It was evening of (our) Sunday, and (our) Monday had not yet begun because the sun had not set, plus an hour. In this context, the Jews were the Jewish authorities who undoubtedly had sympathetic townspeople to act as lookouts. Times were tense.
Jesus spoke peace into his disciples’ lives and souls twice already (14:27 [twice] and 16:27). Now, he saw their fear, so he spoke it again, and will do so twice more (v. 21, 26).
“Klink calls this meeting the first “meeting of the church” (comment on v. 19). I prefer to think that the church was born at Pentecost in Acts 2, but maybe the Johannine Pentecost here is the first one (“Johannine” is an adjective for “John”).
Jesus is bequeathing his disciples his peace. Morris rightly reminds us that the peace which Jesus bequeaths and gives is “the natural result of the presence within people of the Holy Spirit of whom Jesus has been speaking” (comment on 14:27). So Jesus’s peace does not come by sheer willpower, but by the Spirit, which is one of the fruit of the Spirit (Gal. 5:22).
Let’s explore more generally the peace that God brings.
It speaks of more than just the absence of war. It can mean prosperity and wellbeing. It can mean peace in your heart and peace with your neighbor. Best of all, it means peace with God, because he reconciled us to him.
This word in Hebrew is shalom and means wellbeing, both in the soul and in circumstances, and it means, yes, prosperity, because the farm in an agricultural society would experience wellbeing and harmony and growth. The crops would not fail and the livestock would reproduce. Society and the individual would live in peace and contentment and harmony. Deut. 28:1-14 describes the blessings for obedience, a man and his family and business enjoying divine goodness and benefits and material benefits. Peace is a major reality of the messianic kingdom anticipated in the OT (Num. 6:26; Ps. 29:11; Is. 9:6-7; 52:7; 54:13; 57:19; Ezek. 37:26; Hg. 2:9) and partly fulfilled or alluded to in the NT (Acts 10:36; Rom. 1:7; 5:1; 14:17).

_Rows:_
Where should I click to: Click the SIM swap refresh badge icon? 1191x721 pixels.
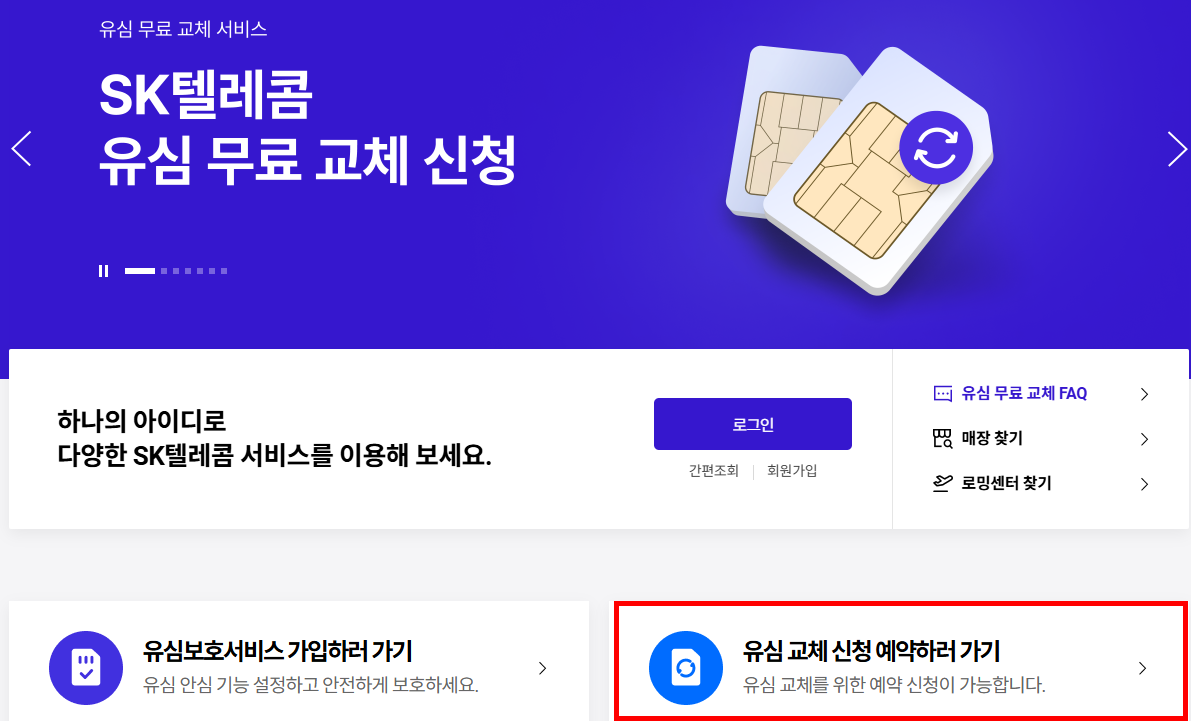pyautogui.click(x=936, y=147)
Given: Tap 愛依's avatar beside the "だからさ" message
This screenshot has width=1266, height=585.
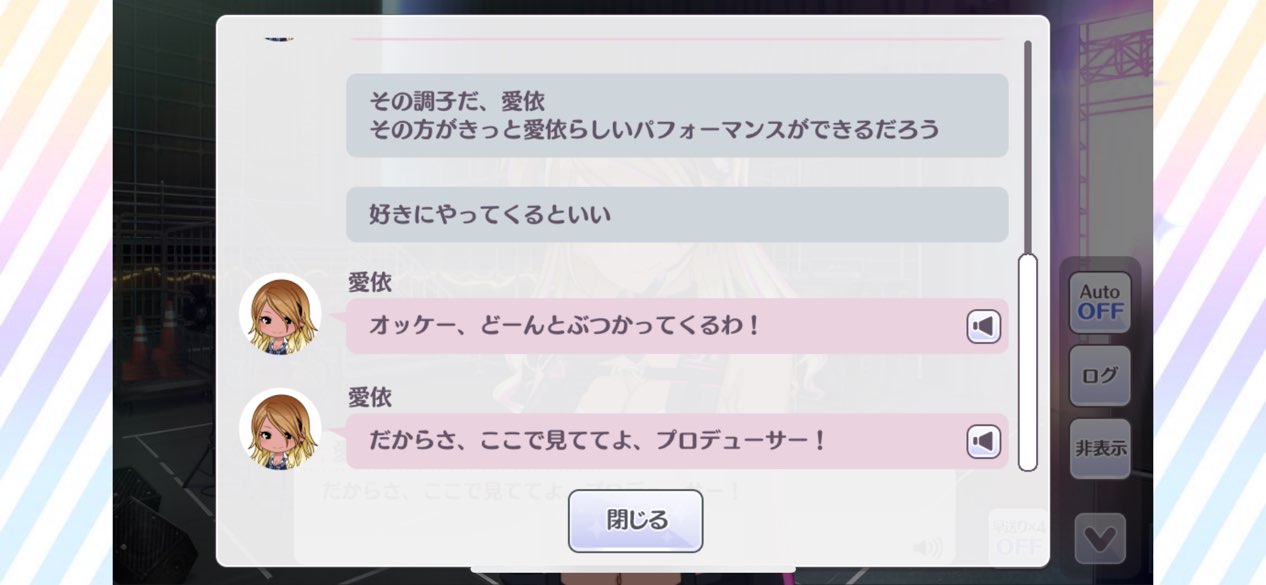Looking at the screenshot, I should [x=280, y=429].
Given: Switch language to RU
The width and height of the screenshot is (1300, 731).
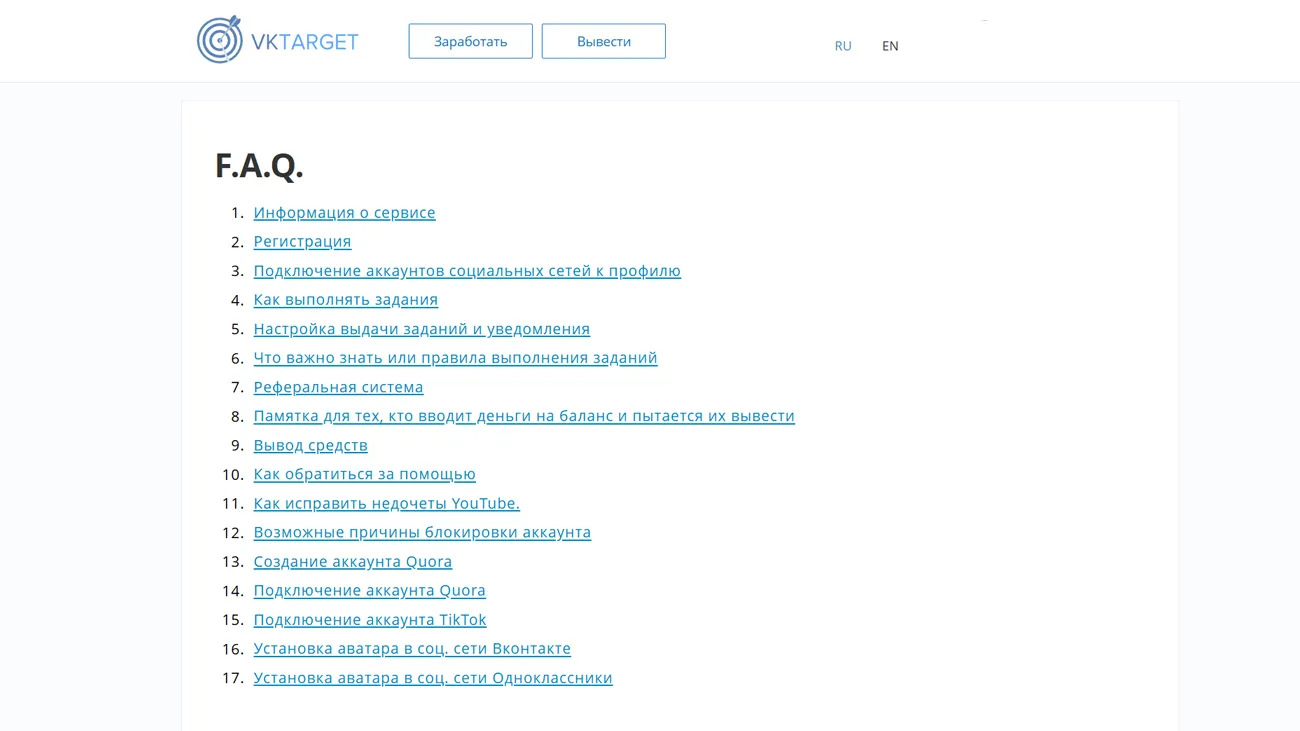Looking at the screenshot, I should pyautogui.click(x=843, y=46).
--
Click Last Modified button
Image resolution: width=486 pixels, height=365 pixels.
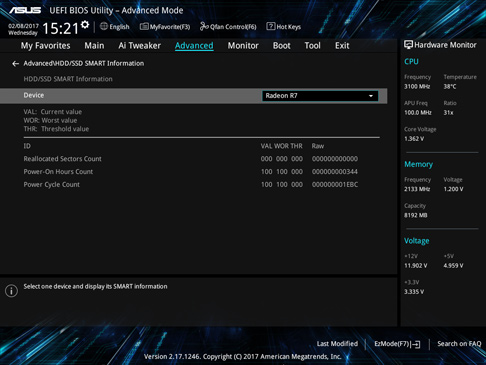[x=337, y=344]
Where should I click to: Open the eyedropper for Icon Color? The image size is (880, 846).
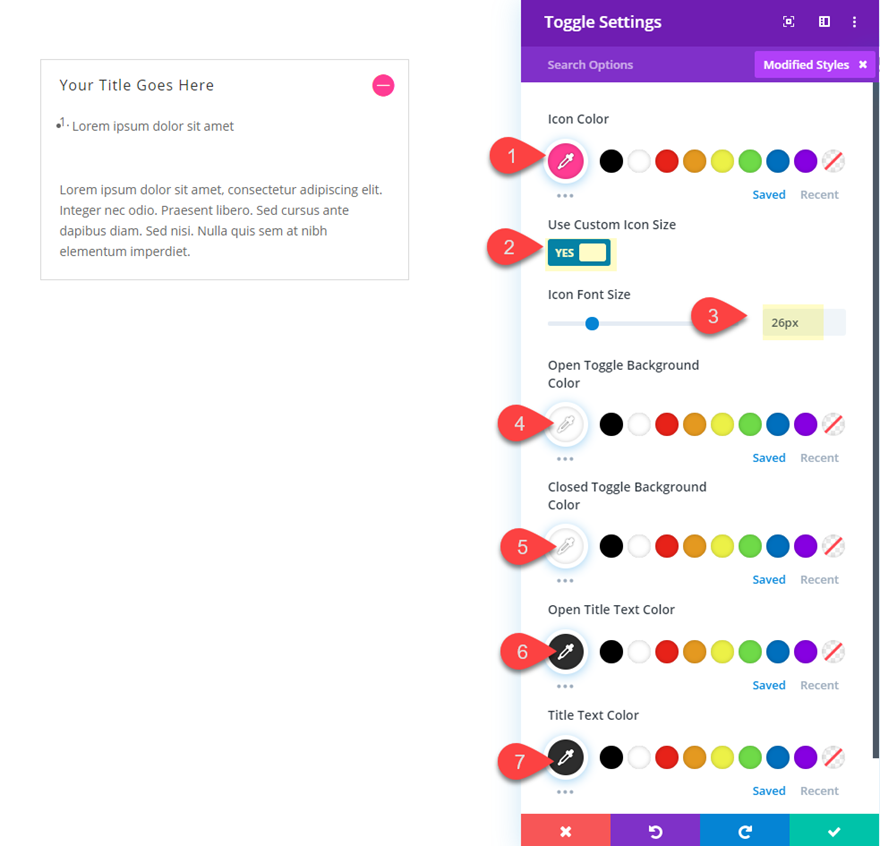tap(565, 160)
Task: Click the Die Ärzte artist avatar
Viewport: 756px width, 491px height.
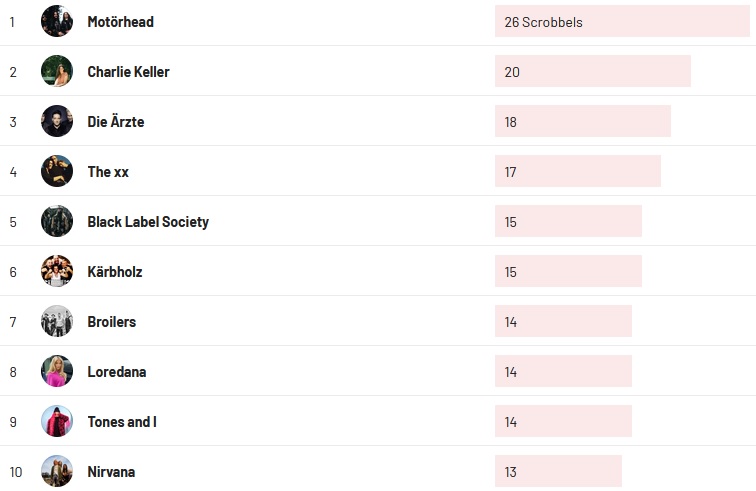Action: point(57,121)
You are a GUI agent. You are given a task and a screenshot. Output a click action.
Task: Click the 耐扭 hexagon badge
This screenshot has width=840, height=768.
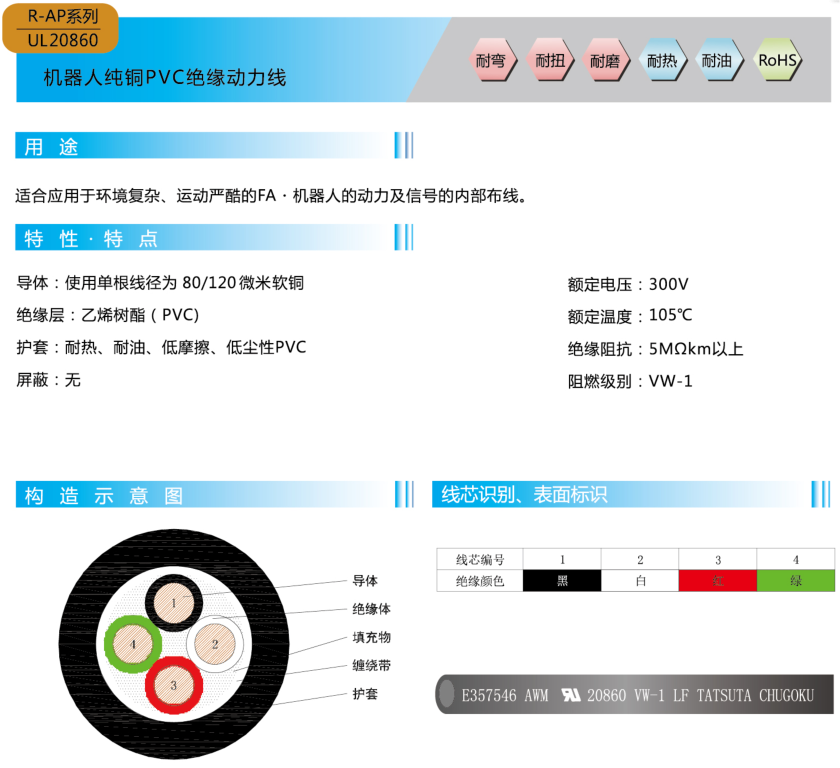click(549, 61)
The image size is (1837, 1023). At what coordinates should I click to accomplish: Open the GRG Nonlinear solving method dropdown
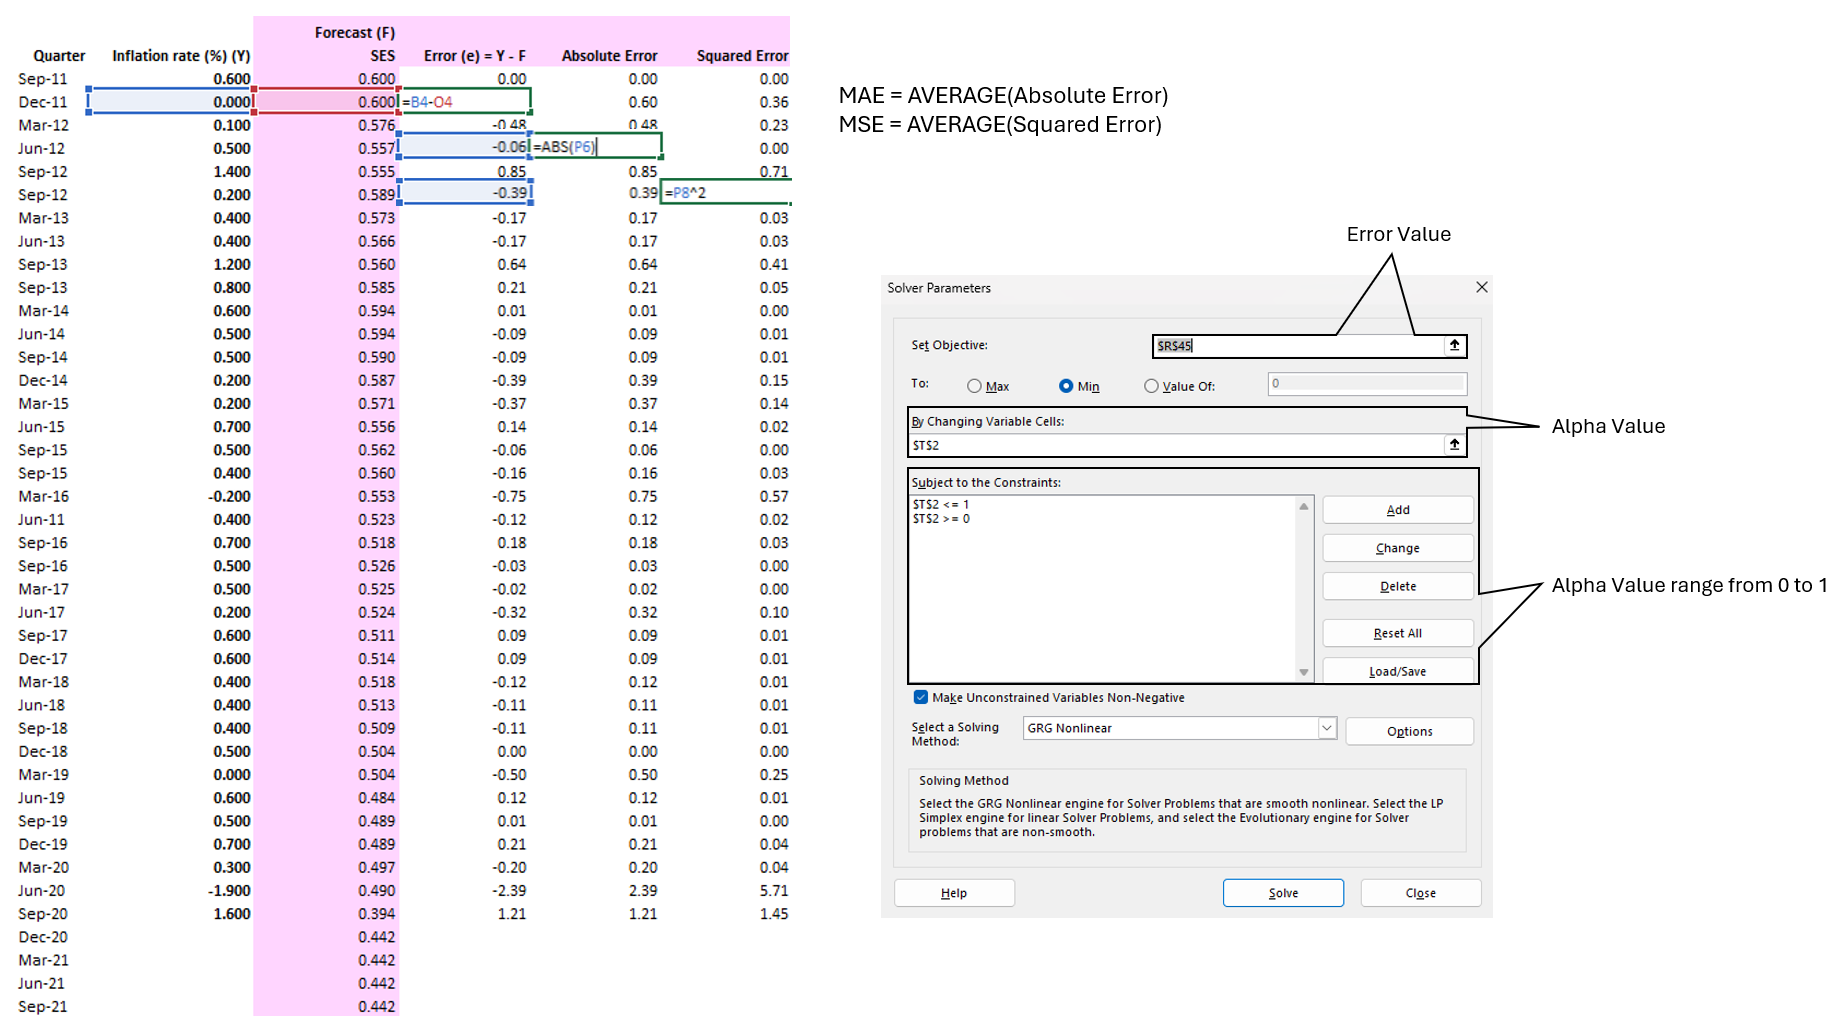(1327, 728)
--
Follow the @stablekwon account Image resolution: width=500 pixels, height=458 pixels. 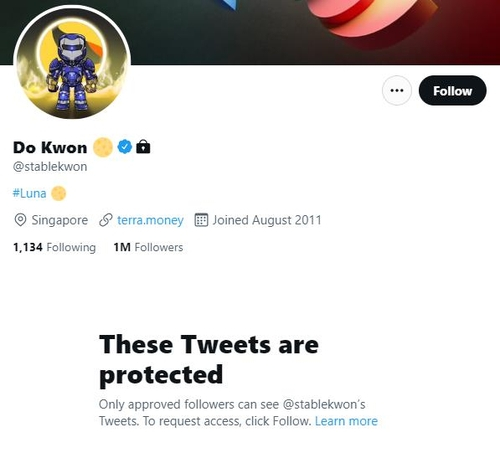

_To-do list:_
1. Translate this sentence from the commentary on Jesus's gift of peace into Spanish: "It can mean peace in your heart and peace with your neighbor."
2. Write a continuation of the commentary on Jesus's gift of peace, starting right after its final sentence.

_Answers below:_
1. Puede significar paz en tu corazón y paz con tu prójimo.

2.
With that background, let’s explore the Greek word, which overlaps with shalom. It is the noun eirēnē (pronounced ay-ray-nay, used 92 times, and we get the name Irene from it). One specialist defines it: “Peace is a state of being that lacks nothing and has no fear of being troubled in its tranquility; it is euphoria coupled with security. … This peace is God’s favor bestowed on his people.” (Mounce, p. 503).
BDAG has this definition for the noun: (2) It is “a state of well-being, peace.” Through salvation we have peace with God (Rom. 5:1). We have peace that has been brought through Christ (Col. 3:15). We are to run towards the goal of peace (2 Pet. 3:14; Rom. 8:6). It is the essential characteristic of the Messianic Age (Acts 10:36; Rom. 10:15). An angel greeted and promised the shepherds peace on earth for those in whom God is well pleased, at the birth of the Messiah (Luke 2:29).
This verse reminds me of these two verses in the Epistle to the Philippians.
6 Do not be anxious about anything, but in every situation, by prayer and petition, with thanksgiving, present your requests to God. 7 And the peace of God, which transcends all understanding, will guard your hearts and your minds in Christ Jesus. (Phil 4:6-7, NIV)
So how do we get and maintain peace? We pray.
When he said those two words (in Greek), he showed them the injuries in his hands and his side. This showing or demonstration amounts to evidence that they could believe with their eyes. It was not too good to be true. It was so good that it had to be true. Of course the disciples rejoiced when they saw him.
Beasley-Murray reminds us that both in Hebrew and in Greek the words can include the wrist, “so a loose translation could be as follows: “Jesus showed his hands and wrists” (p. 366, note i).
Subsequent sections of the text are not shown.